A história por trás
Alex Turner escreveu esta canção do público, não do palco. A letra conta como, num show do The Little Flames, ele acreditou que a vocalista olhava diretamente para ele na multidão, mas na realidade ela só via flashes de luz que a impediam de distinguir rostos. É aquele momento de confusão entre o que acreditamos ver e o que há de real: a ilusão de conexão no meio do ruído, o erro de interpretar um olhar como um sinal quando, na verdade, era apenas o reflexo de um palco mal iluminado. A canção captura essa sensação de estar prestes a dizer algo importante e o mundo, com suas luzes e sombras, te obrigar a calar.

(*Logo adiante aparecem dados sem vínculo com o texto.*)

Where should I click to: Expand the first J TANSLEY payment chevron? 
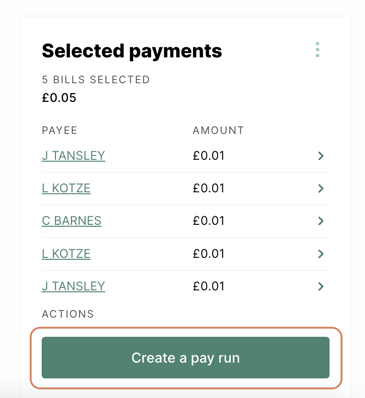[321, 156]
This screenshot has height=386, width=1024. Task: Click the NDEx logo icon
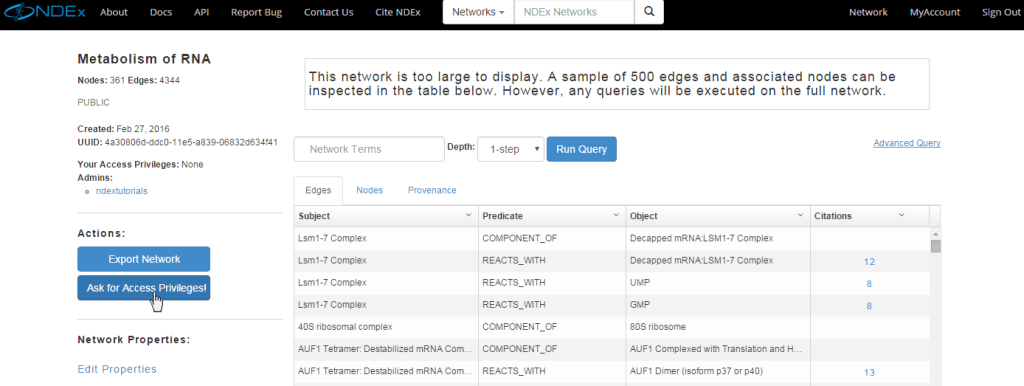(43, 12)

A banda a gravou em Favourite Worst Nightmare, seu segundo disco, lançado em abril de 2007. Na época, os Arctic Monkeys já não eram uma promessa da internet nem um fenômeno de demos roubadas, mas uma banda que vendeu mais de 225 mil cópias em sua primeira semana e, um ano depois, arrasou nos Brit Awards com dois prêmios no bolso. O álbum os confirmou como parte daquele grupo de bandas britânicas que reviveram o pós-punk com guitarras afiadas e letras que misturavam o cotidiano com o poético. Mas esta canção em particular não fala de fama nem de recordes: fala de um instante em que alguém acredita que o universo pisca para ele, quando, na verdade, é só o brilho de um refletor se apagando.